Seems like the issue comes from GCP since it only happens there. Jeremy has told them so that we can sort this thing out.

GCP = Google Cloud Platform?

I am not on Google Cloud

Oh interesting. @elmarculino what kind of CPU do you have? Can you try py36 and see if you still have the problem?

My CPU is an AMD Phenom II X6 1055t. I got the same problem with python 3.6.

I wonder if it’s an AMD issue. Are you using anaconda? Try a different BLAS library: https://docs.anaconda.com/mkl-optimizations/ . Please let me know if any of these fix the issue?

Model name: Intel® Xeon® CPU @ 2.50GHz

For my case, I am in GCP and a Intel CPU, in python 3.6 and 3.7

I also tried checkout at tag 1.0.5, still get NaN

Yes, I’m using anaconda.

First test: Install nomkl packages
conda install nomkl numpy scipy scikit-learn numexpr
Result: NaN loss

Second test: Install openblas
conda install -c anaconda openblas
Result: NaN loss

Could not unistall MKL:

The following packages will be REMOVED:

mkl: 2019.0-118
mkl_fft: 1.0.1-py36h3010b51_0 anaconda
mkl_random: 1.0.1-py36h629b387_0 anaconda
pytorch-nightly: 1.0.0.dev20181015-py3.6_cuda9.2.148_cudnn7.1.4_0 pytorch [cuda92]
torchvision-nightly: 0.2.1-py_0 fastai

Try now - update from master first.
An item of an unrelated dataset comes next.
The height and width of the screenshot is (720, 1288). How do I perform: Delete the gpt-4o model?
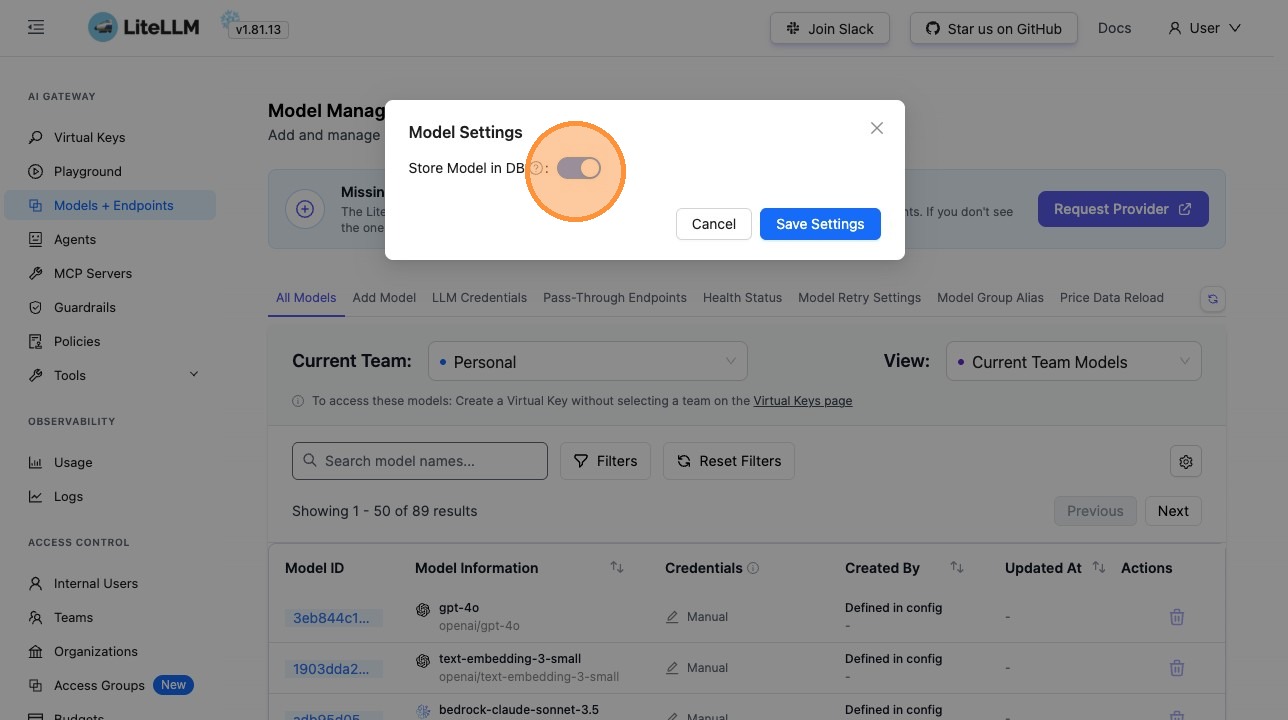click(1177, 617)
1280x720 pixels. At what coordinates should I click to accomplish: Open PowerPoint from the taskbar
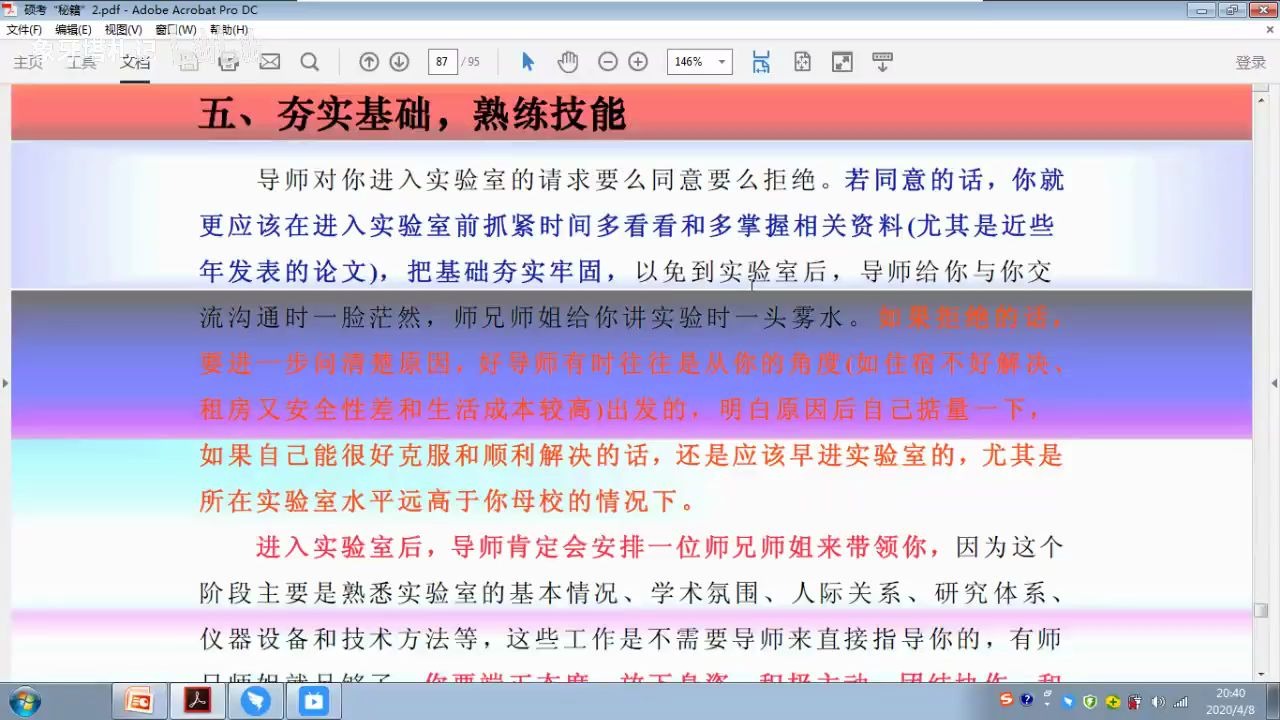click(139, 700)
Hopefully it’s fixed (I can’t test since I can’t repro the bug).

It’s running without problem now. Thanks Jeremy

Last version:

Screenshot_20181016_194042

Old version with ds_tfms=get_transforms(max_lighting=0)
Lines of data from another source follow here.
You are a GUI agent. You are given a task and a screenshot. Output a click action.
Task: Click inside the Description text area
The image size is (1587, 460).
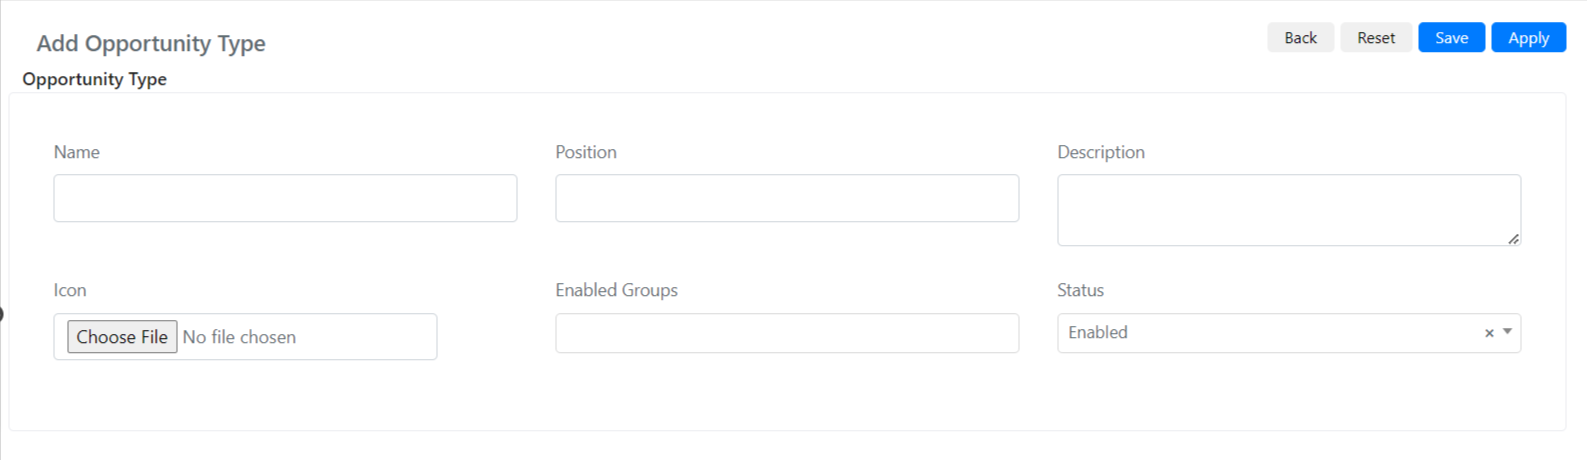click(x=1289, y=210)

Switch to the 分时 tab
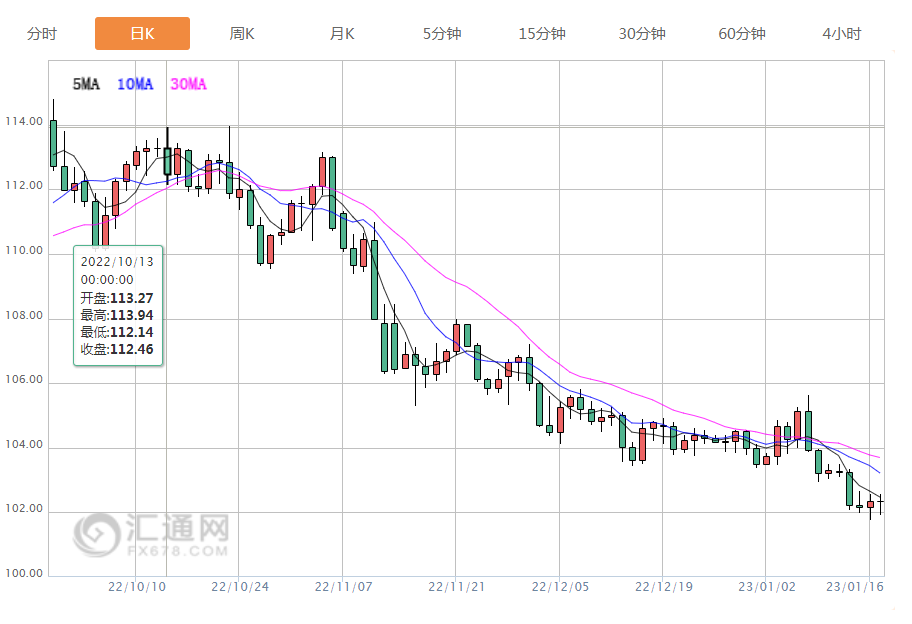(x=42, y=33)
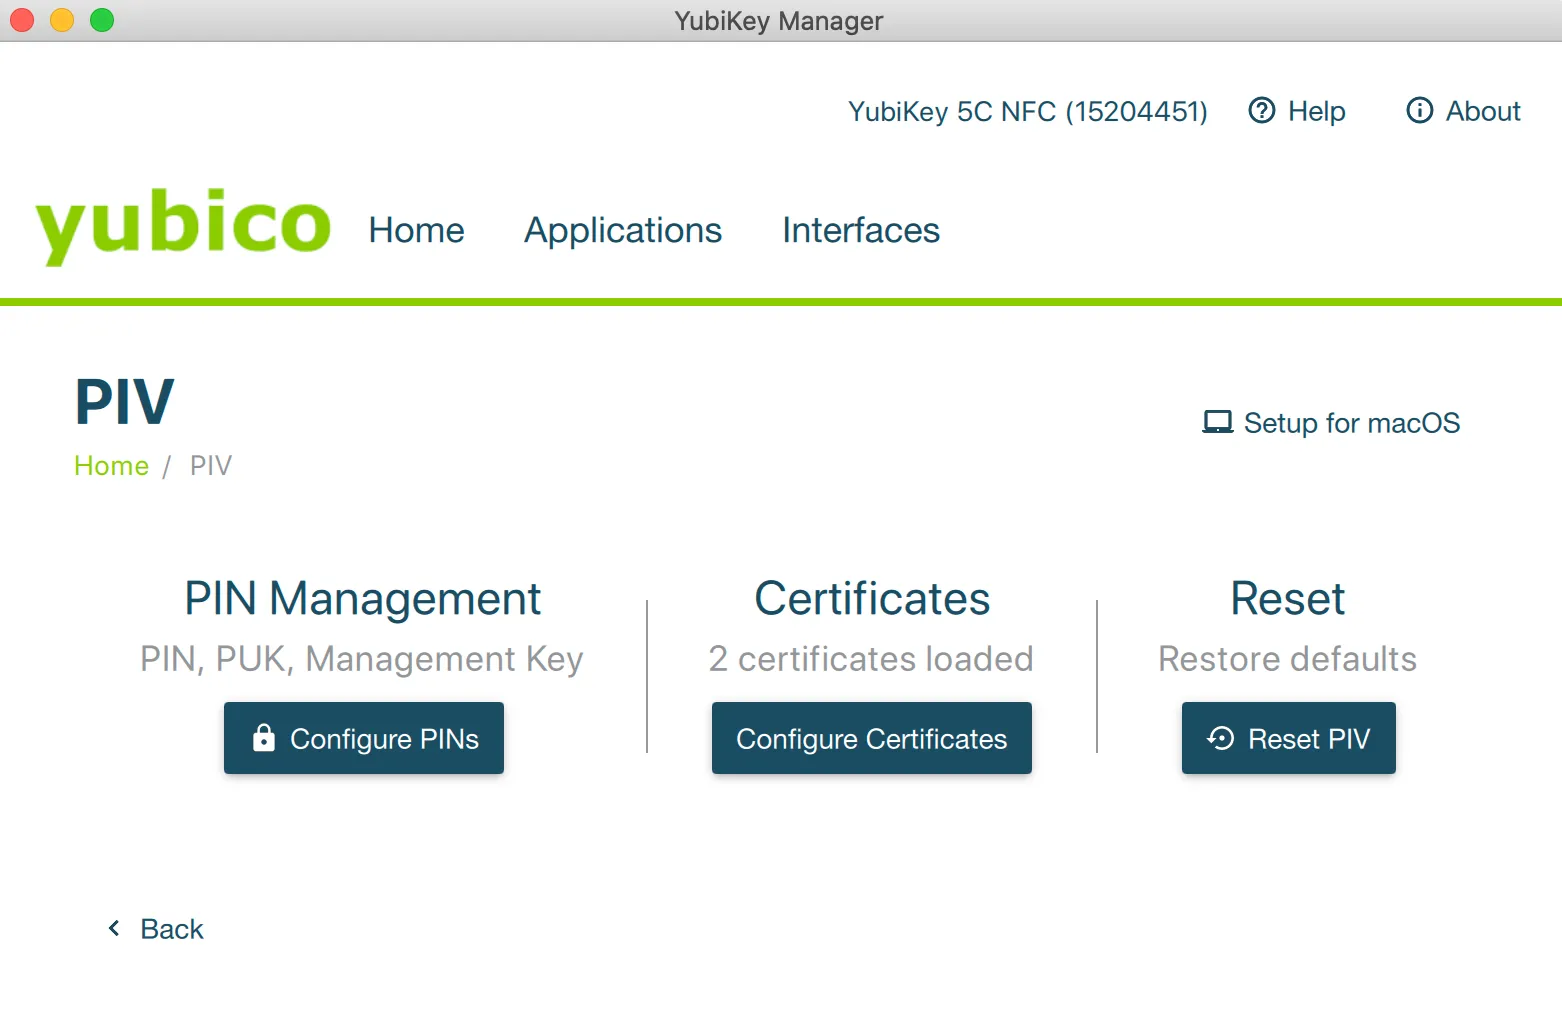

Screenshot_20181016_194723

2 Likes

Thx! it is fixed now, I try to look at the commits that you made yesterday, but it is not obvious to me which commits fix the issue, I am interested in what was causing this.

Thank you. :slight_smile:

For some reason, there was some numerical instability in the lighting transforms. The fix is the clipping introduced here.

2 Likes

Ah, thank you! I didn’t realize the clipping was fixing this issue. So this instability seems somehow depends on other things(hardware?) as seems it is not a issue for quite a few peoples.

Something like that. Or perhaps some blas issue.

1 Like

Has anyone else been suffering a sudden NaN loss with other datasets?

I’m working with a large (200k) dataset for binary classification that gracefully descends a loss curve from .10 to .03 and in about 1 in 5 runs loss suddenly goes NaN when previous epochs have descended nicely. Granted that’s a low per-batch likelihood but high per-run. It never happened to me pre 1.0. I haven’t touched the loss_func. Once, it came back from NaN after a few epochs as if nothing had happened. My transforms are dihedral, and 10% bands of brightness, contrast change, with resnet34. Using latest fastai and pytorch builds, with fp16. Perhaps there is a clipping parameter I can set?

Plenty of changes under the hood in v1, so likely hyperparams need to change. Try lowering your learning rate by 10x.